### Exercise details
In the records that come next, find every line with "computer". Return those lines.

BEGIN Material provided

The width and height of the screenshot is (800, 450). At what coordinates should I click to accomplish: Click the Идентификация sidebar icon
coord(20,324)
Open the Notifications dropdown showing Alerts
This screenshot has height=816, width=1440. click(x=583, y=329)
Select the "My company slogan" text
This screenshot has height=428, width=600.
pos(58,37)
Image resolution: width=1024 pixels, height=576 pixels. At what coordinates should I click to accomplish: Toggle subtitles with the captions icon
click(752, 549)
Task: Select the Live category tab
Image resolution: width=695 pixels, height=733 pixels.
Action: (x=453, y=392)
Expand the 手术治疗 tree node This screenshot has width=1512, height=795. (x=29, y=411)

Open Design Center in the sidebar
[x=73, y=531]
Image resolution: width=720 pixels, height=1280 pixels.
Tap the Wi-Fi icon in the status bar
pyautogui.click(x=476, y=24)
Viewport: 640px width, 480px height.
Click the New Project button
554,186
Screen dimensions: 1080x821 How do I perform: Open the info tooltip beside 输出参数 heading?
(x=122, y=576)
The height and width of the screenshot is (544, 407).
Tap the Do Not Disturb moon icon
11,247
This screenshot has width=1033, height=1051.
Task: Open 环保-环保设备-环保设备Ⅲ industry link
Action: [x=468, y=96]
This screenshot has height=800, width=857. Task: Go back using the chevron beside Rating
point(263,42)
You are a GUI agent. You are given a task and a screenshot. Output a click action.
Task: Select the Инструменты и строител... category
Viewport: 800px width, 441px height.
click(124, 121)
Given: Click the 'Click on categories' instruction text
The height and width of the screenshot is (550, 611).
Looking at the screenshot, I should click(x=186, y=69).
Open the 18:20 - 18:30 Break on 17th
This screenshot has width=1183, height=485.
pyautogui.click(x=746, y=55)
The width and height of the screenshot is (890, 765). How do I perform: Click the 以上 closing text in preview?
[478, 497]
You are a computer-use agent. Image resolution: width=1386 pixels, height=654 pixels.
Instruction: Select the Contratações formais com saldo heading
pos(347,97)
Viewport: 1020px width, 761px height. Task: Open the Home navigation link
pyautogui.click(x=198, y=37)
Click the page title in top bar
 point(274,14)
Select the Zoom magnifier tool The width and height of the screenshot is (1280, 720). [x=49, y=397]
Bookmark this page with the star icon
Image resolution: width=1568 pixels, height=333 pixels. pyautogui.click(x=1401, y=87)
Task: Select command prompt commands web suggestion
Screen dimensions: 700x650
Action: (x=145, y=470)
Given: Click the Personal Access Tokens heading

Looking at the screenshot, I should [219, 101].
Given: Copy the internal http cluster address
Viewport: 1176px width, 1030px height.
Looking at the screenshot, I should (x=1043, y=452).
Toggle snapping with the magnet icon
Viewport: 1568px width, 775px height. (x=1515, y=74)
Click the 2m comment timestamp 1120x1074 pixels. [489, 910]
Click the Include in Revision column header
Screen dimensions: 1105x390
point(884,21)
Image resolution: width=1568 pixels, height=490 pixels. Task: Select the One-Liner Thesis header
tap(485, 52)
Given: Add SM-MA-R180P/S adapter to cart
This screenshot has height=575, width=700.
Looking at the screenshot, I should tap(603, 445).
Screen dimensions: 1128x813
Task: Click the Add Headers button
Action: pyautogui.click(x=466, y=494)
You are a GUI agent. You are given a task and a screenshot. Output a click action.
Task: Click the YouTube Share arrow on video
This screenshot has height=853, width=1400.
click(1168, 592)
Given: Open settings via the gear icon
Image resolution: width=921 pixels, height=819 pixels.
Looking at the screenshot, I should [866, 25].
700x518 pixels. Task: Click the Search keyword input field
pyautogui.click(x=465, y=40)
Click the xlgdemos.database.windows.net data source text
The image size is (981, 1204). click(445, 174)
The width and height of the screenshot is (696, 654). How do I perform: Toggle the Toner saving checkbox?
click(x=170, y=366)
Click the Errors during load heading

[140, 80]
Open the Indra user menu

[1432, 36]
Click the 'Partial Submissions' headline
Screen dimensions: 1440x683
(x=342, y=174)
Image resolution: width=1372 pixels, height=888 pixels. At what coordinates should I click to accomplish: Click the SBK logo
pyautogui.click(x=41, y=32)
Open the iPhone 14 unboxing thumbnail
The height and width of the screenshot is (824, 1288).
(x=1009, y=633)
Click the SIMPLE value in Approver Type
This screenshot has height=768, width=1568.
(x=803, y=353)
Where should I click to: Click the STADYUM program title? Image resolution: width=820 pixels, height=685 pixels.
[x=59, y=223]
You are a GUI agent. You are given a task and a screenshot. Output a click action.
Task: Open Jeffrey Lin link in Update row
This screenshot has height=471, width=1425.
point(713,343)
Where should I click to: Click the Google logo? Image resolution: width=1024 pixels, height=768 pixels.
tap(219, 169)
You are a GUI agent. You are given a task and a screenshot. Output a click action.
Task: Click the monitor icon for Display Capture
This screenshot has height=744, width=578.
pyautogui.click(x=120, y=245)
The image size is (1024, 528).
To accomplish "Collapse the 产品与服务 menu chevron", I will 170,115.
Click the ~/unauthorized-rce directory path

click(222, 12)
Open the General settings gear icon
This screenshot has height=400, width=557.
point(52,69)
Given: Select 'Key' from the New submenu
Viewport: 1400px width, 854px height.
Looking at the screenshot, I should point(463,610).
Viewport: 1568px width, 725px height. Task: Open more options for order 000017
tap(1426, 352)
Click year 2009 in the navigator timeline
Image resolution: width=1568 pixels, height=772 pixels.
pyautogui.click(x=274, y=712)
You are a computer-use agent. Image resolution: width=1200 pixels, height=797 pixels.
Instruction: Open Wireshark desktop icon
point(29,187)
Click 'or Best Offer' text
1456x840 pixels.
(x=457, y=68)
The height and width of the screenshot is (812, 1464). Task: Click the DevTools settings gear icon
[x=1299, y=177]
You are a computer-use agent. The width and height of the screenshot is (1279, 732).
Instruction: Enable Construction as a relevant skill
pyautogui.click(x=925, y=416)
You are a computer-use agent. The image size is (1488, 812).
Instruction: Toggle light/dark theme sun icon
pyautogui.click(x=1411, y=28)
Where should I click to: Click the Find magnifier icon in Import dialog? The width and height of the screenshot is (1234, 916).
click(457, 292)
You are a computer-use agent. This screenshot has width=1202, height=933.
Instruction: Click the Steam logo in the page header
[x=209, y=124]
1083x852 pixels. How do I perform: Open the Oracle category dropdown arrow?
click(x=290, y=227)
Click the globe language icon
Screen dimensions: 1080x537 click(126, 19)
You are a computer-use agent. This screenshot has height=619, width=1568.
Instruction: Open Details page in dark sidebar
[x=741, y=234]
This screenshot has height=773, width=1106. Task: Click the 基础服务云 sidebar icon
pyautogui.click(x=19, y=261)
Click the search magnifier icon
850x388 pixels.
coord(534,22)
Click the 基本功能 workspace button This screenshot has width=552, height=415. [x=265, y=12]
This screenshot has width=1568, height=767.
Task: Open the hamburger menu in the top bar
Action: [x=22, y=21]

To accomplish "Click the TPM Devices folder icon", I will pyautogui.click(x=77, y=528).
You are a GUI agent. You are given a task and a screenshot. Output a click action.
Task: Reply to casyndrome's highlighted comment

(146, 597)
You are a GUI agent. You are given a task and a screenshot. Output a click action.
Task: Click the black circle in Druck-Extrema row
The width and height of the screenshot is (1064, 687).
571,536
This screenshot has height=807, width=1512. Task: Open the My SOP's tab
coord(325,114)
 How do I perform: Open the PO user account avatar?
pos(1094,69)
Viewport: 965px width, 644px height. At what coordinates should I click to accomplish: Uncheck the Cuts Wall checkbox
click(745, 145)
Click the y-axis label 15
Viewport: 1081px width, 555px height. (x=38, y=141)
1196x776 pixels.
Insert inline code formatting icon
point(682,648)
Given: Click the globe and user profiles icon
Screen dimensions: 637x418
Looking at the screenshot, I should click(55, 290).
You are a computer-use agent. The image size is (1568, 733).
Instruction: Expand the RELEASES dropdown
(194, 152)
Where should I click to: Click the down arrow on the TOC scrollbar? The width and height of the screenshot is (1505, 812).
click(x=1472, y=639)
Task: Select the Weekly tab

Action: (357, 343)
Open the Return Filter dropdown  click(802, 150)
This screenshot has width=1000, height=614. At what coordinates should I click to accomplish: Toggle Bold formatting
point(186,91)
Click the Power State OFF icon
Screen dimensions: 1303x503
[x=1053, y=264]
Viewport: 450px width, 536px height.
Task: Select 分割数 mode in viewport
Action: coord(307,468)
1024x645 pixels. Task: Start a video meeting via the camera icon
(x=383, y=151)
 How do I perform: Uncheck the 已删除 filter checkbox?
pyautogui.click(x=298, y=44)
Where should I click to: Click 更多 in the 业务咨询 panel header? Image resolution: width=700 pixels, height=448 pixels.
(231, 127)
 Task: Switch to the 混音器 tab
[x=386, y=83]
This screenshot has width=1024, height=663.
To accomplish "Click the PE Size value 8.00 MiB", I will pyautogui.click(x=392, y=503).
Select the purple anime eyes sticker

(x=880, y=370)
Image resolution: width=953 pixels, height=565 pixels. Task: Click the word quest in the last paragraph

END Material provided

### Solution for this task
You are a computer-use agent. Image resolution: width=1386 pixels, height=654 pixels.
You are a computer-use agent. Image resolution: width=1200 pixels, height=797 pixels.
You are a computer-use agent. The width and height of the screenshot is (1279, 732).
You are a computer-use agent. The image size is (1488, 812).
You are a computer-use agent. This screenshot has width=1202, height=933.
You are a computer-use agent. This screenshot has height=619, width=1568.
You are a computer-use agent. The image size is (1568, 733).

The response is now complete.